Ius soli, quei riflessi fascisti in Parlamento
di MICHELE AINIS
DOPO un paio d’anni di stallo, con quella legge sepolta da migliaia di emendamenti, cominciavamo a sospettare che i nostri senatori fossero insensibili alla riforma della cittadinanza. Alleluia, ieri ci hanno offerto la prova contraria. Sono così sensibili da dover ricorrere agli antidolorifici, dopo una giostra di mischie, spinte, pestoni, dopo un andirivieni concitato verso l’infermeria di Palazzo Madama.
Merito della Lega, che ha innescato la bagarre. Ma questo genere di spettacoli mortifica l’intero Parlamento, non soltanto chi se ne renda artefice. Perché non è in questione il diritto al dissenso, anche nelle sue forme estreme, anche con l’ostruzionismo che proprio le destre imbastirono da quegli stessi banchi, negli anni Settanta, contro le Regioni o contro la riforma della Rai. No, qui è in questione la buona creanza, categoria a quanto pare ormai obsoleta, come il “galateo parlamentare” di cui ancora si legge nei manuali di diritto. Eppure la prima seduta della Camera, a Roma, fu inaugurata da una votazione sul cappello: succedeva infatti che l’aula fosse ancora priva di termosifoni, sicché alcuni deputati chiesero di derogare al protocollo indossando un berretto di lana, per proteggersi dal freddo. E la presidenza mise ai voti la richiesta.
Altri tempi, altre tempre. Ma in tutta questa storia c’è un altro sapore del passato che ci sale alla gola, c’è come un déjà vu. C’è un riflesso fascista, proprio così. Non solo per i saluti romani che contemporaneamente s’impennavano a piazza Vidoni, a qualche metro di distanza dal Senato, per una manifestazione di Forza nuova.

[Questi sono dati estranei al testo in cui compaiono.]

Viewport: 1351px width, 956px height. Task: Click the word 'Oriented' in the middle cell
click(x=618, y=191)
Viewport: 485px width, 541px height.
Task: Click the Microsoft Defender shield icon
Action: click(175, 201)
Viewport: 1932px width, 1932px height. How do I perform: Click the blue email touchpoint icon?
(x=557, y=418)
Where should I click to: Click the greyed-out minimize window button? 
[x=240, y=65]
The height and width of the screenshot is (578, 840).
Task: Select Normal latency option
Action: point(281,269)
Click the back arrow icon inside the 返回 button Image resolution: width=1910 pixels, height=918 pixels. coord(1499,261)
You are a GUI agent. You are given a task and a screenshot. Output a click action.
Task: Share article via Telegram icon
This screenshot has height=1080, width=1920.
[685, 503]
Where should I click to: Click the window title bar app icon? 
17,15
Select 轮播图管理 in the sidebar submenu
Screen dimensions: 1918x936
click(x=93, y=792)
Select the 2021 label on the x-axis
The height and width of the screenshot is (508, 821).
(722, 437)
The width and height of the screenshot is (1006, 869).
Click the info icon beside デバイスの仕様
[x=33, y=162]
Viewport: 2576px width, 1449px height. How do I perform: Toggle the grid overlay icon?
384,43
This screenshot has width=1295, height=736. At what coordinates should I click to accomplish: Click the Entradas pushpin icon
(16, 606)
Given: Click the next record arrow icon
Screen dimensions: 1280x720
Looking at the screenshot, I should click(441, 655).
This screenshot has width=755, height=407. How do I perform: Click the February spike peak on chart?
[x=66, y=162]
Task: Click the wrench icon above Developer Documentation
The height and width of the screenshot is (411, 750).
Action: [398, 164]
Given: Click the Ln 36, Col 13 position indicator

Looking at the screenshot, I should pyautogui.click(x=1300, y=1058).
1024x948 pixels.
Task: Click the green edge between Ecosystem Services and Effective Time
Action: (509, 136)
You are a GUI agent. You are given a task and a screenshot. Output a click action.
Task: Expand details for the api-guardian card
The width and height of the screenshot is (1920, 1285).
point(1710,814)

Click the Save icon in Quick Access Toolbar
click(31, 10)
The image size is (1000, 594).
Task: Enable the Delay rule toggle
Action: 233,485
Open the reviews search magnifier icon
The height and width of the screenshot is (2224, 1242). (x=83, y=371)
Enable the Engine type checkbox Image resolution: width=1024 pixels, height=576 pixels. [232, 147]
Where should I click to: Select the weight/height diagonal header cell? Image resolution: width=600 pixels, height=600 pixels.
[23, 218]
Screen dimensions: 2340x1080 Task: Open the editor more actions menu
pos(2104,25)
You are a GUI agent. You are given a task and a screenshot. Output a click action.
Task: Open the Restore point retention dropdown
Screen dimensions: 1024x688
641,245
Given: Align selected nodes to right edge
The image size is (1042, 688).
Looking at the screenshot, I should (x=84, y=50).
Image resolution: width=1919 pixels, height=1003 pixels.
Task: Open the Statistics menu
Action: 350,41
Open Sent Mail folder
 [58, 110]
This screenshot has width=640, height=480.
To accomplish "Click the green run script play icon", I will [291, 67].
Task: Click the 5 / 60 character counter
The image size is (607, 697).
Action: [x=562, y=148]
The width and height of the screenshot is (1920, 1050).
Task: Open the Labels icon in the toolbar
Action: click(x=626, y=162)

Non solo perché anche il fascismo additava lo straniero come nemico potenziale, tenendolo in un perenne stato d’incertezza circa la sua permanenza nel Paese. È fascista, in sé, la violenza (ahimè, da ieri pure fisica, oltre che verbale) opposta a una legge che l’Italia attende da un quarto di secolo, che ci era stata già promessa nella legislatura scorsa, che ha addensato 26 progetti di legge nel 2013, all’alba di questa legislatura.
Anche perché la proposta in discussione non è affatto un colabrodo. Allarga la cittadinanza, però la sottopone a condizioni e limiti stringenti. È il caso dello ius culturae, che trasforma i minori stranieri in italiani, purché abbiano fatto ingresso nel nostro territorio entro i 12 anni, e purché frequentino le nostre scuole per almeno cinque anni. Ma è anche il caso dello ius soli, che rovescia lo ius sanguinis (è cittadino chi sia figlio di un genitore italiano) cui s’ispira la legge in vigore. Significa che d’ora in poi la cittadinanza s’accompagnerebbe alla nascita nel territorio dello Stato, come avviene negli Usa e in varie altre contrade; tuttavia soltanto per chi abbia almeno un genitore munito del permesso di soggiorno dell’Unione europea.
D’altronde qual è l’alternativa a questa legge? Lo status quo, ovvero un doppio danno: alla sicurezza e alla giustizia. Quanto alla prima, non c’è dubbio che la minaccia terroristica sia figlia della separazione, non dell’integrazione; i muri lì per lì ti rassicurano, ma alla lunga sono scelte suicide. Quanto alla giustizia, ne circola ben poca in un sistema che tiene fuori dall’uscio un milione di ragazzi per lo più nati in Italia, iscritti in un istituto scolastico italiano, che tifano Juve o parlano in dialetto calabrese.
Potranno forse chiedere la cittadinanza più tardi, quando diventeranno grandicelli; ma con le norme vigenti servono dieci anni di residenza ininterrotta sul suolo italiano, che in pratica diventano perlomeno 13 anni. Nel frattempo a un cittadino bastano 30 giorni per rinnovare il passaporto, a uno straniero ne occorrono in media 291 per rinnovare il permesso di soggiorno. E gli immigrati regolari non votano però pagano le tasse, mentre gli italiani residenti all’estero votano senza pagare dazio.Insomma, mettiamoci rimedio. Per loro, ma dopotutto anche per noi: l’ingiustizia è un veleno che intossica tanto le vittime quanto gli assassini.